1. Clone the repository:
```
git clone https://github.com/yourusername/kafka-image-classifier.git
cd kafka-image-classifier
```

2. Set up Kafka:
Follow the instructions in [KafkaSetup.md](KafkaSetup.md) to install and configure Kafka.

3. Create and activate a virtual environment:
```
python -m venv venv
source venv/bin/activate # On Windows, use `venv\Scripts\activate`
```

4. Install dependencies:
```
pip install -r requirements.txt
```

5. Ensure `dogcatclassifier.h5` (the pre-trained model) is in the project root directory.

## Components

The system consists of three main components:

1. **Receiver-Predictor**: Processes images and makes predictions.
2. **Sender**: Allows you to send images for classification.
3. **Result Consumer**: (Optional) Displays classification results in real-time.

## Usage

### 1. Start the Receiver-Predictor

In a terminal, run:
```
python receiver_predictor.py
```

This will continuously wait for images on the Kafka topic.

### 2. Run the Sender

In another terminal, run:
```
python sender.py
```

- You'll be prompted to enter paths to image files.
- Enter the full path to an image when prompted.
- Type 'quit' to exit the sender program.

### 3. (Optional) Run the Result Consumer

To see predictions in real-time, open a third terminal and run:
```
python result_consumer.py
```

## Example Workflow

1. Ensure Kafka is running (refer to KafkaSetup.md).

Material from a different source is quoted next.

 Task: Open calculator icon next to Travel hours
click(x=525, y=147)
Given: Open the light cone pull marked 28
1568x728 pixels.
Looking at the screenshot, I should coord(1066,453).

2. Open three terminal windows and navigate to the project directory in each.

3. In Terminal 1, start the receiver-predictor:
```
python receiver_predictor.py
```

4. In Terminal 2, start the sender:
```
python sender.py
```

5. (Optional) In Terminal 3, start the result consumer:
```
python result_consumer.py
```

6. In the sender terminal (Terminal 2), enter an image path when prompted:
```
Enter the path to the image (or 'quit' to exit): /path/to/your/cat_image.jpg
```

7. View the results in Terminal 1 (receiver-predictor) or Terminal 3 (result consumer).

8. Repeat step 6 with different images as desired.

9. Type 'quit' in Terminal 2 (sender) to exit.

## Troubleshooting

- Verify Kafka is running correctly (check KafkaSetup.md).
- Ensure `dogcatclassifier.h5` is present in the project root.
- Verify all dependencies are installed (`pip list`).
- Check that the image paths you enter exist and are accessible.

## Customization

- To use a different model, replace `dogcatclassifier.h5` and update `receiver_predictor.py` if needed.
- Kafka topics and server addresses can be modified in the scripts if required.